> [Aufgabe A]: Schreibe die Zeilen der Datensatzeinträge unverändert ab, vom Anfang bis einschließlich der Zeile, die „[1764, 967]" enthält.

Mein Weg führt mich zum Großmünster. Es steht ehrwürdig inmitten der Altstadt von Zürich oberhalb der Limmat, die aus dem nahe gelegenen See entspringt. Seine beiden Doppeltürme sind das Wahrzeichen der Stadt. Huldrych Zwingli wirkte hier im 16. Jahrhundert als Reformator der Kirche und Wegbereiter zu mehr Freiheit für die Menschen. Für mich ist das Großmünster ein wunderbarer Ort der Ruhe, Geborgenheit und Kraft. Gewöhnlich komme ich hierher, um Gottes Nähe zu spüren und inspiriert zu werden. Heute möchte ich von diesem besonderen Ort aus in Gedanken Abschied nehmen von einem wunderbaren Menschen.

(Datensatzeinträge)
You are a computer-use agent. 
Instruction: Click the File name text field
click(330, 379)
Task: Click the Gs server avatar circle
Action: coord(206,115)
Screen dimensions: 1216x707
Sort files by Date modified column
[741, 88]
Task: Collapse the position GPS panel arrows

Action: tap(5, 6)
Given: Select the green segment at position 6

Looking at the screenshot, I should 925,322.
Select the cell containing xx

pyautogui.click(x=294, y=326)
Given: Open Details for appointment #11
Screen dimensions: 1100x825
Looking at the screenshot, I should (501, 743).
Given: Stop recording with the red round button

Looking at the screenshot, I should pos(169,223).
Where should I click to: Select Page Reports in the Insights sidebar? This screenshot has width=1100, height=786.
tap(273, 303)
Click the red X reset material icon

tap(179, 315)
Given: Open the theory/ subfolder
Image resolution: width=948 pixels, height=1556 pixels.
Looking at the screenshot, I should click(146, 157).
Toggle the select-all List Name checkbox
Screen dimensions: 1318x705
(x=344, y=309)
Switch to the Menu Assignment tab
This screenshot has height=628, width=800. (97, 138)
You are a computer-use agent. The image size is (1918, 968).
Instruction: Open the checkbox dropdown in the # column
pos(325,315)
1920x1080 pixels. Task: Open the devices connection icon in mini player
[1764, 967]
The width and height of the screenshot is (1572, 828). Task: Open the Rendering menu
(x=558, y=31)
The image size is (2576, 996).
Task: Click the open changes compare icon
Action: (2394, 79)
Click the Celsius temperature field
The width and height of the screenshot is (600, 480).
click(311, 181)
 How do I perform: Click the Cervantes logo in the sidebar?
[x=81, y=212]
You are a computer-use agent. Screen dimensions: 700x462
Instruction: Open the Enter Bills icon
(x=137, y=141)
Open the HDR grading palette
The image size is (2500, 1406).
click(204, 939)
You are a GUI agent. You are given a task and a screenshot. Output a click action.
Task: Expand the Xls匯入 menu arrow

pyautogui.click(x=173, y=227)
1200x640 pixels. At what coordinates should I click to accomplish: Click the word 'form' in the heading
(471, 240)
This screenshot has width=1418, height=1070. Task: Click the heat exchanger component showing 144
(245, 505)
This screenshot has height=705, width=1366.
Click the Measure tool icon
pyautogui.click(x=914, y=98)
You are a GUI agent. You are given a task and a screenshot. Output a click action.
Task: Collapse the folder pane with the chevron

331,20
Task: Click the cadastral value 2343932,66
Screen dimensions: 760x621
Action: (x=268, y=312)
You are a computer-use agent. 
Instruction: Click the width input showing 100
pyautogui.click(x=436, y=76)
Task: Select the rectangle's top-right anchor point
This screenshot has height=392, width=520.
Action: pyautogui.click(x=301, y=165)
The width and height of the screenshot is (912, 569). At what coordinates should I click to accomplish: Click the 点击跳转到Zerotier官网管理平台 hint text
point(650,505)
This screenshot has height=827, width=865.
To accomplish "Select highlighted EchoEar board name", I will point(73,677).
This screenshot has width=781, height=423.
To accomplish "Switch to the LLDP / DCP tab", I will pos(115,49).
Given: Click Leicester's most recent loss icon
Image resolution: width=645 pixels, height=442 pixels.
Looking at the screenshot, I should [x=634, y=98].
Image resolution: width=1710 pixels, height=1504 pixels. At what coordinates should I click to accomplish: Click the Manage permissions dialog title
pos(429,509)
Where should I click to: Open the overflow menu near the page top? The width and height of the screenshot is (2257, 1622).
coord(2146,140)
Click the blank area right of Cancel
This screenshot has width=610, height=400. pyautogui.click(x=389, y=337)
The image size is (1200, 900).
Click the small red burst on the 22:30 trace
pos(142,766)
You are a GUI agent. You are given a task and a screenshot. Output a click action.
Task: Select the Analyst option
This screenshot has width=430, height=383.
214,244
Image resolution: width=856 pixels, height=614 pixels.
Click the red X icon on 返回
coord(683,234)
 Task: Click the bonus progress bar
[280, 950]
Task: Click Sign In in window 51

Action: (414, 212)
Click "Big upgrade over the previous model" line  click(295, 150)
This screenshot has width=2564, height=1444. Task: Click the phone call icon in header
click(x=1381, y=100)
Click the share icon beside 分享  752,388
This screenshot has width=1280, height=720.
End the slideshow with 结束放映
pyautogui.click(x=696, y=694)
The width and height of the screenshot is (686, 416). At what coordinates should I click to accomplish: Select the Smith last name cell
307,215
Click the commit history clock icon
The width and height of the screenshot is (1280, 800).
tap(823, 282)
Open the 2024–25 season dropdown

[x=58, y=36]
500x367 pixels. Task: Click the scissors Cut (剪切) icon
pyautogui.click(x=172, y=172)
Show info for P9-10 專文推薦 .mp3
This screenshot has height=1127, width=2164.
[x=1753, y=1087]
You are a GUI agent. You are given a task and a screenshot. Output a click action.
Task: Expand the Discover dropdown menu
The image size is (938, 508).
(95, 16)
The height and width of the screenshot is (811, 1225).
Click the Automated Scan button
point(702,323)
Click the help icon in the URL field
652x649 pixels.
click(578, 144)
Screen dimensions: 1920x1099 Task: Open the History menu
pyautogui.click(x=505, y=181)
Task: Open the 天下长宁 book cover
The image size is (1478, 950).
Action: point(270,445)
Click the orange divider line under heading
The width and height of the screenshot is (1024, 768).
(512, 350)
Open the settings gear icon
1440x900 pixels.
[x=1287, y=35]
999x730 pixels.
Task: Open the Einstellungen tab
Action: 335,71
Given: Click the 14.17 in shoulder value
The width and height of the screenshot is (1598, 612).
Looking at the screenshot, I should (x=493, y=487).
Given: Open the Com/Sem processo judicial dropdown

> [Aufgabe B]: Wer wirkte laut dem Auszug über das Großmünster im 16. Jahrhundert dort als Reformator der Kirche?

> [Vollständige Lösung A]:
You are a computer-use agent. 
Instruction: Click the File name text field
click(330, 379)
Task: Click the Gs server avatar circle
Action: coord(206,115)
Screen dimensions: 1216x707
Sort files by Date modified column
[741, 88]
Task: Collapse the position GPS panel arrows

Action: tap(5, 6)
Given: Select the green segment at position 6

Looking at the screenshot, I should 925,322.
Select the cell containing xx

pyautogui.click(x=294, y=326)
Given: Open Details for appointment #11
Screen dimensions: 1100x825
Looking at the screenshot, I should (501, 743).
Given: Stop recording with the red round button

Looking at the screenshot, I should pos(169,223).
Where should I click to: Select Page Reports in the Insights sidebar? This screenshot has width=1100, height=786.
tap(273, 303)
Click the red X reset material icon

tap(179, 315)
Given: Open the theory/ subfolder
Image resolution: width=948 pixels, height=1556 pixels.
Looking at the screenshot, I should click(146, 157).
Toggle the select-all List Name checkbox
Screen dimensions: 1318x705
(x=344, y=309)
Switch to the Menu Assignment tab
This screenshot has height=628, width=800. (97, 138)
You are a computer-use agent. The image size is (1918, 968).
Instruction: Open the checkbox dropdown in the # column
pos(325,315)
1920x1080 pixels. Task: Open the devices connection icon in mini player
[1764, 967]

> [Vollständige Lösung B]: Huldrych Zwingli